Farmer claims mass grave skeletons were dug up and thrown away in the 1950s
DOUBTS have been cast on the whereabouts of the remains of murdered poet Federico Garcia Lorca.
In an interview with newspaper El Pais, a retired agricultural labourer said that a colleague found and disposed of human remains while working in Granada in the 1950s.
Pensioner Francisco Vilchez, 81, claims that his work mate dug up the human remains metres from an olive tree in the Garcia Lorca memorial park in Alfacar – the site where the poet and three others are believed to have been shot and dumped in a communal grave in the first days of civil war in 1936.
The co-worker, who was known by the nickname El Chato Bigotes, is then thought to have thrown the bones away, Vilchez claimed.
“I do not know what he did with the bones. I imagine he got rid of them,” he said.
Vilchez added that the now-deceased El Chato Biogtes (the Stubby Moustache) told him he was working the land close to the Torices hill – now the site of park – when he came across the mass grave in 1955.
“El Chato Bigotes told me he was ploughing with two mules when he uncovered the human remains.
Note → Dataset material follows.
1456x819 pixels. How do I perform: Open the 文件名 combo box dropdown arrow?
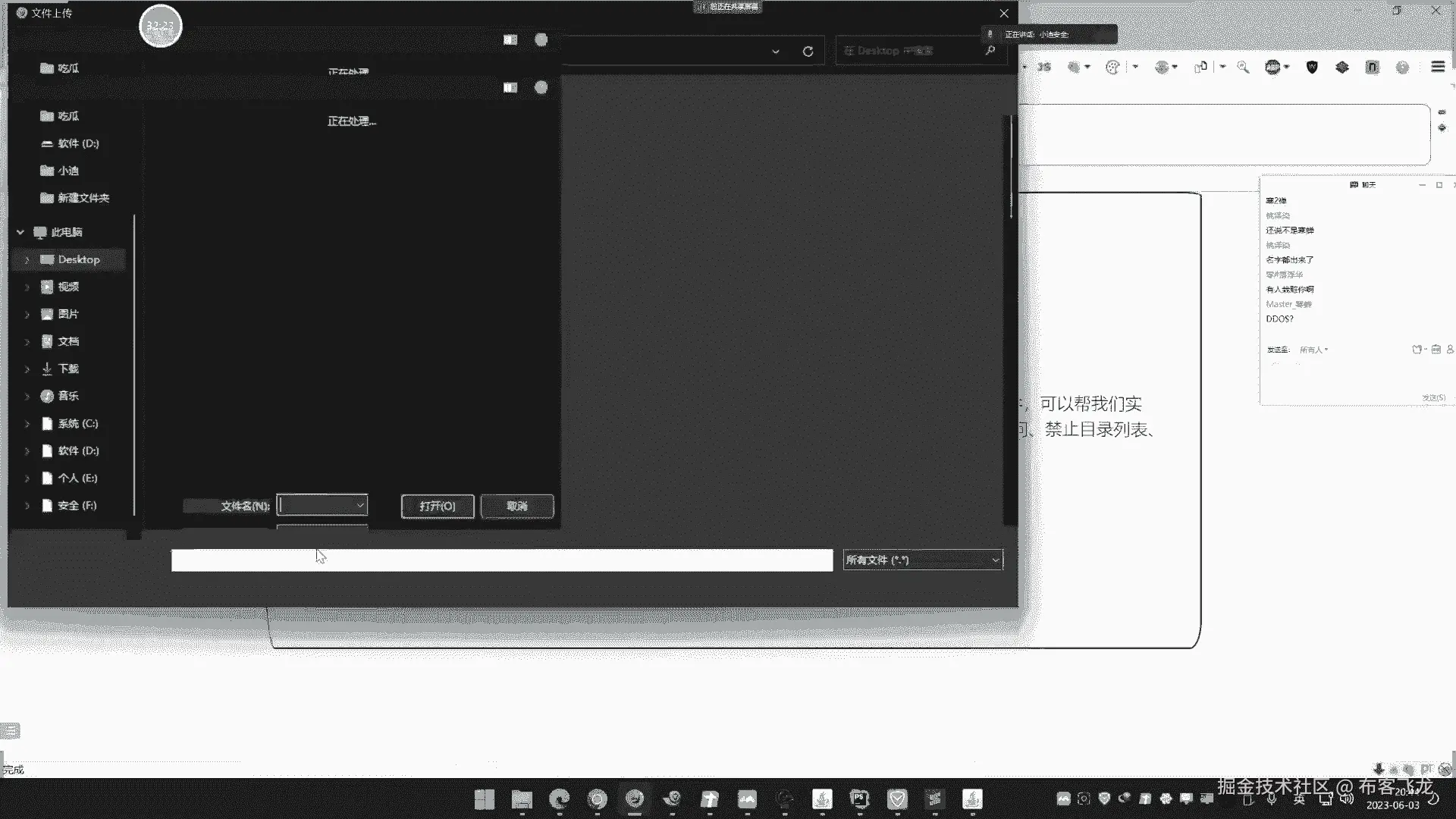point(360,506)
He told me how the blades hit something hard and his animals became spooked. When he investigated, he found lots of bones,” he said.
“I do not know if they belonged to Lorca. The bones were yellow and old, he told me. They could easily have been the remains of some other poor soul. There are hundreds buried there in Alfacar.
“The mass graves must be shallow as while we were working around there, we would come across human bones sticking out of the soil. Mostly it was the feet, sometimes wearing sandals or shoes,” he said.
There has been speculation as to the exact whereabouts of Federico Garcia Lorca, who was murdered by fascists for his left-wing views and homosexuality on August 19, 1936.
Following an interview with the man who dug the mass grave, Ian Gibon – the biographer of the poet – located his resting place under an olive tree in what is today the Parque Garcia Lorca.
Vilchez, however, claims that the location where El Chato Bigotes unearthed the bones is less than 10 metres from that tree.
“It was near some a row of pine trees, very close to where they say Garcia Lorca is. I know exactly this spot because I planted those pines,” he said.
This is not the first time rumours have surfaced over the true location of the murdered poet. One, which has been dismissed by Gibson, is that Garcia Lorca was shot and buried elsewhere.
More speculation is that the poet’s family paid for a private exhumation 20 years ago.
The family of Dioscoro Galindo, a liberal schoolteacher who was executed and buried with Lorca, has been fighting to have the site exhumed for more than a decade.
Meeting with opposition from the Lorca family, they have recently appealed to judges at the Supreme Court in Madrid, who are expected to make a decision on any uncovering shortly.
The Lorcas have said they will respect the legal ruling.